INSTRUCTIONS »
**A.** Quote the passage of the topology updater thread between "Why do we need" and "becoming too unresponsive.", inclusive.
**B.** Write the next part of the forum thread on the topology updater, beginning after its final post.

SUPPLIED TEXT »
--

Why do we need the topology updater?

For memory reasons, I restart my BP about every 24 hours unless no blocks scheduled. Relays about every 48 hours unless no blocks scheduled. Maybe unnecessary, but wouldn’t take the chance of missing a block because of node becoming too unresponsive.

@brouwerQ
Of course I looked at the explorer :slight_smile: Everything works as expected. Blocks are minted and adopted. Rewards are paid. No issues with someone finding me or me finding peers. So this part is sorted …

On a separate note, regarding bi-directional vs uni-directional.
I don’t have a reason to disbelieve you but, at the same time, I don’t see a reason why on Earth it would be designed like that in the first place. Just doesn’t make any sense to me…

Can you point me to any link that would state that it is currently uni-directional and p2p will make it bi-directional?

I was reading quite a few docs about p2p changes yesterday. I could not find any mention of this. It is all about self-discovery. There will be several modules involved with p2p, but in short, it will build the list of “hot”, “warm” and “cold” relays reading them off the blockchain. The algorithm will promote one group to another depending on the algorithmic score (proximity, dead/alive, performance etc.) All the above will simply allow us to get rid of the static topology file. The relays will self-discover each other making connections only to the “best” (as per the score) relays. All that is well understood and clear. Nothing about uni-direction vs bi-direction.

You can find how it will work on https://docs.cardano.org/explore-cardano/cardano-architecture/overview ore for more details in https://hydra.iohk.io/build/6955704/download/2/network-spec.pdf. I haven’t directly got a link for the current way it works, I guess this is less or not documented…

Just reading up on this and appreciate your comments and info, very helpful! Quick question, about this point in this discussion it seems the convo sort of took a turn after “don’t use it then” and the replies went on, but from my understanding in reading that far, you were not saying “it doesn’t matter” which it seems the op interpreted…so just for clarity, from what I’ve read everywhere, it does matter and makes a difference for SPOs to run the script at this time (pre-p2p), is that a correct general understanding?

Second quick question: I do a service restart after I do a pull of the topology, regardless of any 24 hr restart, and often if I see in my LiveView that the last pull ended up with some very slow pinging or non-pinging nodes…and doing this manual pull/restart of srvc has typically wound up giving me a “better” list of nodes, with better pings etc. Is there a downside to, say, scripting this to occur more frequently like every 3 hours (not to overlap the hourly updater cron job)?

--

EXTRACTED MATERIAL »
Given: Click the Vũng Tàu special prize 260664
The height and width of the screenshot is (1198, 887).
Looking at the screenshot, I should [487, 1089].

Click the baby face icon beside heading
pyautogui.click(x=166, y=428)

--

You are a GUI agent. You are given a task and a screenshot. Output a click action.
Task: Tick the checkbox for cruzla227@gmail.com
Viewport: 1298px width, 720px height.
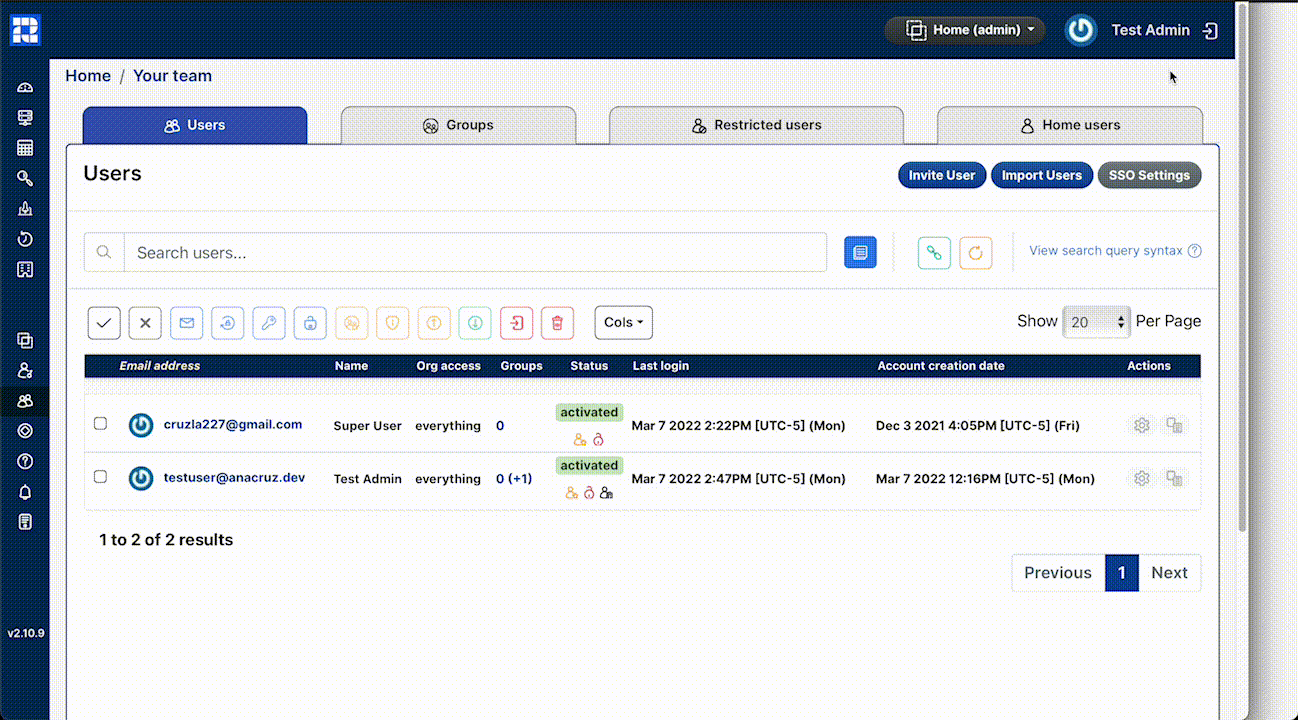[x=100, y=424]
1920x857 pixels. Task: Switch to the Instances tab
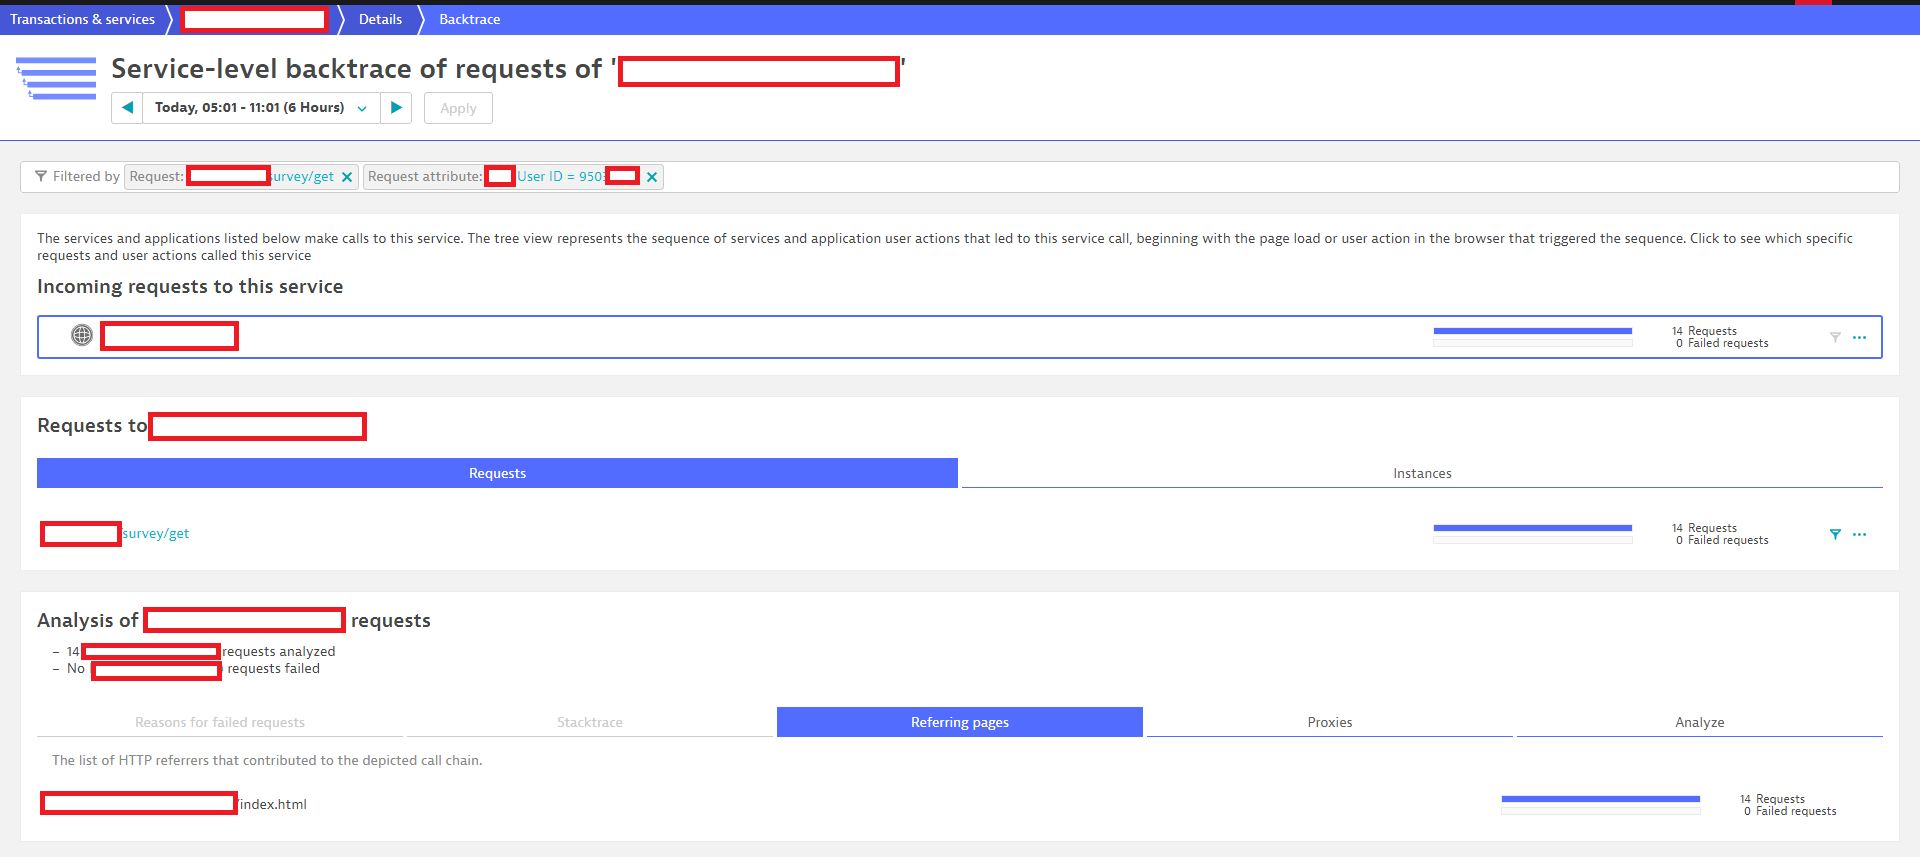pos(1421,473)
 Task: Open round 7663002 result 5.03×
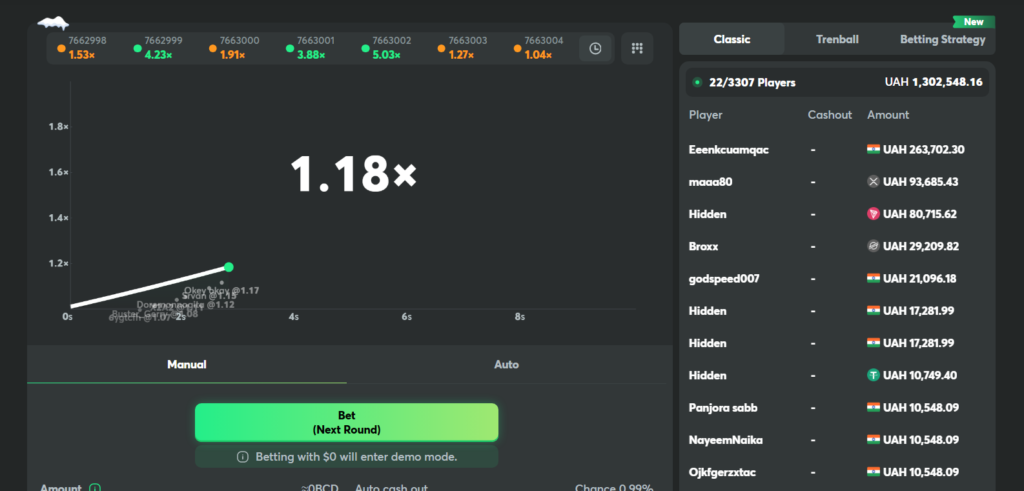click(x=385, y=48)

--

ANSWERS FOR THIS EXERCISE »
**A.**
Why do we need the topology updater?

For memory reasons, I restart my BP about every 24 hours unless no blocks scheduled. Relays about every 48 hours unless no blocks scheduled. Maybe unnecessary, but wouldn’t take the chance of missing a block because of node becoming too unresponsive.

**B.**
Hey, let me comment, but this is my personal opinions. Always do your own research cos everyone sets up their infra in a different way. There is a reason why it states in IOG docs - DevOps/engineering knowledge is required to setup and run the node.

Point 1: You don’t have to run the script. It is just a process that someone created. You don’t have to follow it. Do it your own way if you want and can. Your goal is to have enough established connections with “live” peers. How you do it is up to you.

Point 2: I wouldn’t run the schedule (See point 4). Just setup your topology generation when the node restarts. If your node is not containerised, run your topology generation from your systemd unit. Make a small 2 lines bash script to generate the topology and set it to execute with “ExecStartPre=”. If your node is containerised (as it should be IMHO), then it is even easier, just generate your topology in your “entrypoint”. Every time your node restarts, you’ll have a “fresh” topology file. Your little generation script can look something like that:

TLMT=25
GTOP=“curl -s https://a.adapools.org/topology?limit=$TLMT
cat $HOME/tplg/custom-topology.json | jq “.Producers += $($GTOP | jq .Producers)” > $HOME/conf/topology.json

Point 3: Pings/latency are important. But if we all start “passing” the blocks just to our local neighbours, then it defeats the point of decentralisation. If I only connect to peers in Sydney (because it is close to me), and London only connects to London, then who is gonna propagate it from London to Sydney? Some one else? Not you? Not cool :slight_smile:
Just get enough random peers from everywhere. Don’t region filter it. I inject 25 random peers per relay. Works for me.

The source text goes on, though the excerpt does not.